At last, three days before Christmas, he was given a room in a National Asylum Support Service [Nass]
hostel. But it was horrible. “My bedroom floor was covered in water, the kitchen ceiling leaked, there was 
mould growing everywhere.” And the first food vouchers didn’t arrive until Christmas Eve, when the only 
supermarkets that accepted them were closed. “I spent Christmas Day ill with hunger,” he says.
7
But in the new year, life improved. Thomas was moved to a better Nass hostel, and then he heard that his 
sister, who he hadn’t seen since he escaped from Zimbabwe, was living nearby! “I couldn’t believe it,” he 
says. “She left the same night as me, after the Green Bombers beat me up in front of my family. None of us 
had heard from her.” 
8
He remembered Sonia as a big woman. Now 43, also a failed asylum seeker, she was tiny. “We hated each 
other when I was growing up,” Thomas laughs. “But now I just wanted to be with her. She is the only family
I have here.” 
9
He has one brother still in Zimbabwe; another died last year. Another brother and two other sisters are in 
South Africa, where his mother now lives, too. Mugabe’s soldiers destroyed her house in Zimbabwe when 
they were ‘clearing’ the slums. 
10
Thomas met Tanya through a friend of Sonia’s. He now lives with her and looks after her four young children 
while she is at work. “It’s the happiest I have ever been,” he smiles, holding Tanya’s hand. They plan to 
marry when Thomas has his refugee status. “I don’t want anyone to think we are only getting married so I 
can stay,” he insists. “She’s been there for me, more than anyone else in my life. She took me in when I had 
nothing.”
11 
Thomas wants to support his new family, but asylum seekers are not allowed to work. The Home Office 
has told him nothing about his case for five months, and this makes him nervous.
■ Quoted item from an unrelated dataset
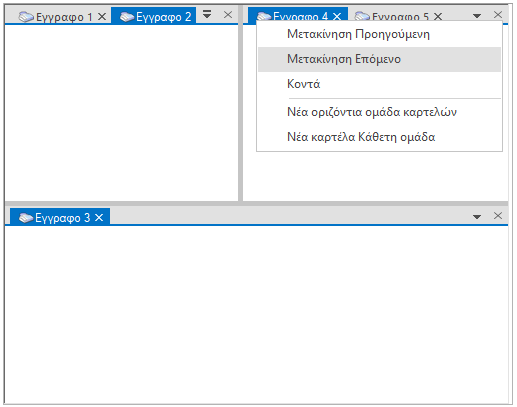This screenshot has width=517, height=407.
Task: Switch to the Έγγραφο 2 tab
Action: [153, 16]
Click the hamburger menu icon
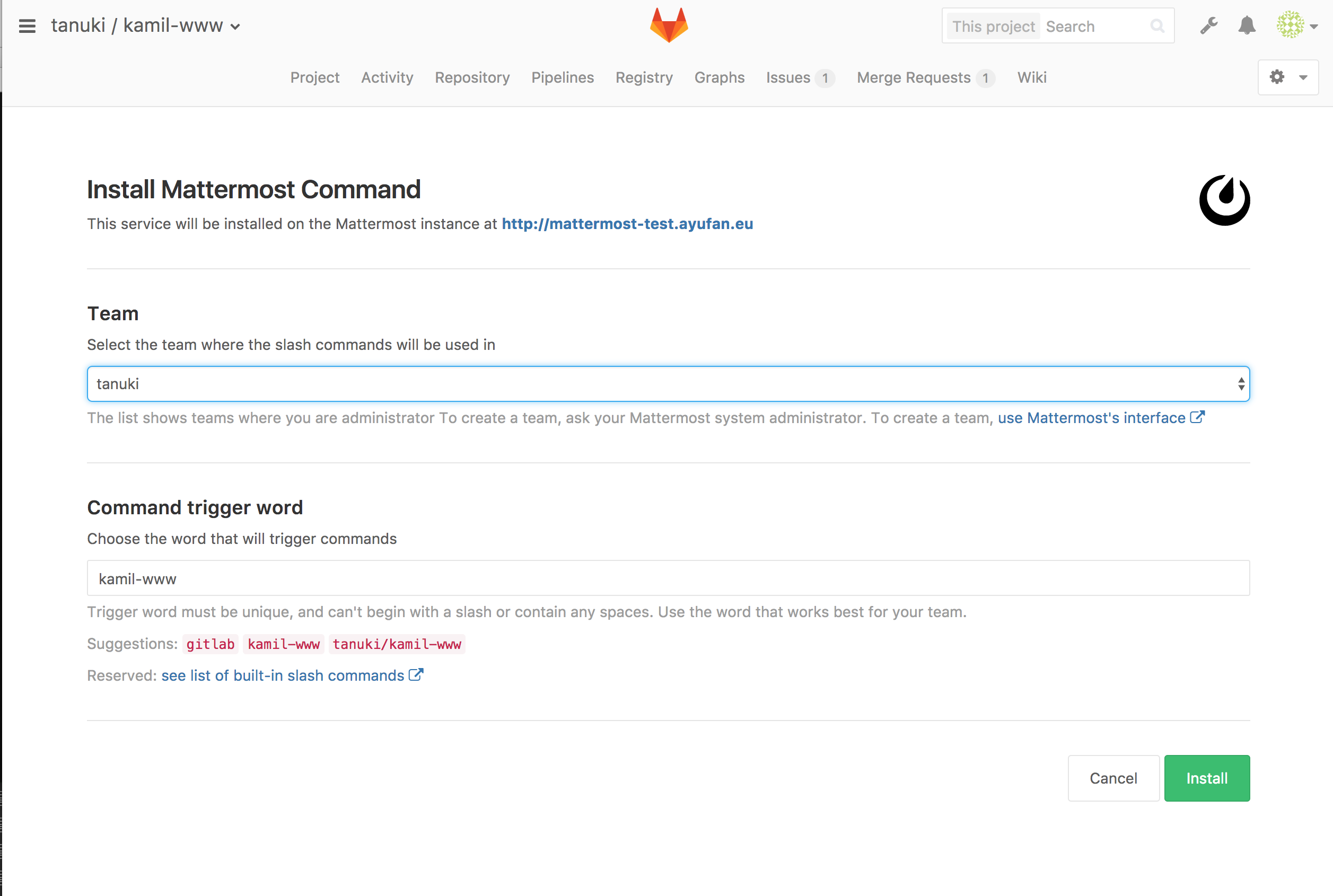1333x896 pixels. click(x=27, y=26)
In April, the government 
obtained permission to send failed asylum seekers back to Zimbabwe, so it could deport up to 7,000 people. 
12
What will he do if the Home Office does deport failed asylum seekers to Zimbabwe? Thomas says: “It’s 
harder now. I have a family here, but I’ll have to go underground again. No way am I going back.” And 
Tanya? Without hesitation, she replies: “I’ll go wherever he is.”